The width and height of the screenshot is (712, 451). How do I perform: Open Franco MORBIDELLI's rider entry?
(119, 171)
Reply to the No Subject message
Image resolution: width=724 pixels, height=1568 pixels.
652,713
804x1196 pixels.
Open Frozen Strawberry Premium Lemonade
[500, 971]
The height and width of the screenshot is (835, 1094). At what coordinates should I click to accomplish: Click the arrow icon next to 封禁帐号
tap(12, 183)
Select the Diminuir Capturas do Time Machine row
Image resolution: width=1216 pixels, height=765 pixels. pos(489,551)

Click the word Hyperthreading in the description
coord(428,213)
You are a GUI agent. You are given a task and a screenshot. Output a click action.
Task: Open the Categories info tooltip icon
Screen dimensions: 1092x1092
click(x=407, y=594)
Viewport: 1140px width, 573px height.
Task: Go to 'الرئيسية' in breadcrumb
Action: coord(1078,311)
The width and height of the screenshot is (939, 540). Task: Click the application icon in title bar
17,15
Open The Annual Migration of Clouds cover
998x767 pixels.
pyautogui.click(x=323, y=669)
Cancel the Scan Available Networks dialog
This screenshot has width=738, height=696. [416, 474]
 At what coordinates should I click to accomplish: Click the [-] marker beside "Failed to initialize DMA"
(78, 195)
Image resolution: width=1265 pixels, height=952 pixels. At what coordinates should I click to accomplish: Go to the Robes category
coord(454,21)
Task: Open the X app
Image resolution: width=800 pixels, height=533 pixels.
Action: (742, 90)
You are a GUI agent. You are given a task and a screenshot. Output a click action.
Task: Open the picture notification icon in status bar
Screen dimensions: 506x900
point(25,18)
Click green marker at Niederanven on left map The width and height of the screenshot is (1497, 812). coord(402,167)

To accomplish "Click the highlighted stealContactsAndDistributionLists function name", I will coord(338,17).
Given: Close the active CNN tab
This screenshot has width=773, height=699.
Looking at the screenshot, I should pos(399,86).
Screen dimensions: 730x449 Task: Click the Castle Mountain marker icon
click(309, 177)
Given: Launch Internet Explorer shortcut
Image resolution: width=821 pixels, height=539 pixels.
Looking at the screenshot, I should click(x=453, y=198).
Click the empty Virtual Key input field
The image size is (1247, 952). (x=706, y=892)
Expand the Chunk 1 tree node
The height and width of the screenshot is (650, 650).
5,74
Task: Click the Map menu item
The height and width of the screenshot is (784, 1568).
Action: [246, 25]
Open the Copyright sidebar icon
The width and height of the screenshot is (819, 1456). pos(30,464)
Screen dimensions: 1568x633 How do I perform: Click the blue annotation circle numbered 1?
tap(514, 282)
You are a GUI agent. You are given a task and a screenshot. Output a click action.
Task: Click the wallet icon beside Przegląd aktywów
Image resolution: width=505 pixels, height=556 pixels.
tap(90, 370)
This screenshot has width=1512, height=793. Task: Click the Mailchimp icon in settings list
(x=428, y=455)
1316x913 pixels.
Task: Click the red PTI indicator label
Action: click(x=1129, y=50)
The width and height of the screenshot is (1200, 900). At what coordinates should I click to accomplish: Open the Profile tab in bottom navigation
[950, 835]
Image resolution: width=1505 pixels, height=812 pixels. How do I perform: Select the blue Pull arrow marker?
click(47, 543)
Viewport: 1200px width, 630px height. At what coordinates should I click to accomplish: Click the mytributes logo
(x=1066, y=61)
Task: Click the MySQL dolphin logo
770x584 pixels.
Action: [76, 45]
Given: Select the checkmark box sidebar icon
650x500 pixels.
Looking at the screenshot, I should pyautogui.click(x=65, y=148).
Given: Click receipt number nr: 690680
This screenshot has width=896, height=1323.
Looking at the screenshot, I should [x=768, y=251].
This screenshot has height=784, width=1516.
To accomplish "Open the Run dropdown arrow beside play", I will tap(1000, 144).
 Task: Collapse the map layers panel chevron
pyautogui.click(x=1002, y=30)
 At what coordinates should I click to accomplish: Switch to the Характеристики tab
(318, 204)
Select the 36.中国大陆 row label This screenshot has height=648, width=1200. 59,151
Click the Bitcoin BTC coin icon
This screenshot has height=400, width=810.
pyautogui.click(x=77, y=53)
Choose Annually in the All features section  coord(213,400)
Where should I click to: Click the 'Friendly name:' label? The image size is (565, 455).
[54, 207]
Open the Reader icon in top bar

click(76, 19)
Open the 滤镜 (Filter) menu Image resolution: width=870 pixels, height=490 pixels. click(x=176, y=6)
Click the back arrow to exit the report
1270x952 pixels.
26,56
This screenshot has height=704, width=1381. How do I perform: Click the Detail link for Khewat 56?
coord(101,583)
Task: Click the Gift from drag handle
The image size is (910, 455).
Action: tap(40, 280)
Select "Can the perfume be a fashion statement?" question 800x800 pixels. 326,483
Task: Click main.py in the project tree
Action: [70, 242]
════════════════
- [Assignment] Using the entries above, give again exactly the lines from the line holding "At what coordinates should I click to accomplish: Click the [-]" through the line holding "Task: Open the picture". Include both end lines and nothing else.

- [Task solution]
 At what coordinates should I click to accomplish: Click the [-] marker beside "Failed to initialize DMA"
(78, 195)
Image resolution: width=1265 pixels, height=952 pixels. At what coordinates should I click to accomplish: Go to the Robes category
coord(454,21)
Task: Open the X app
Image resolution: width=800 pixels, height=533 pixels.
Action: (742, 90)
You are a GUI agent. You are given a task and a screenshot. Output a click action.
Task: Open the picture notification icon in status bar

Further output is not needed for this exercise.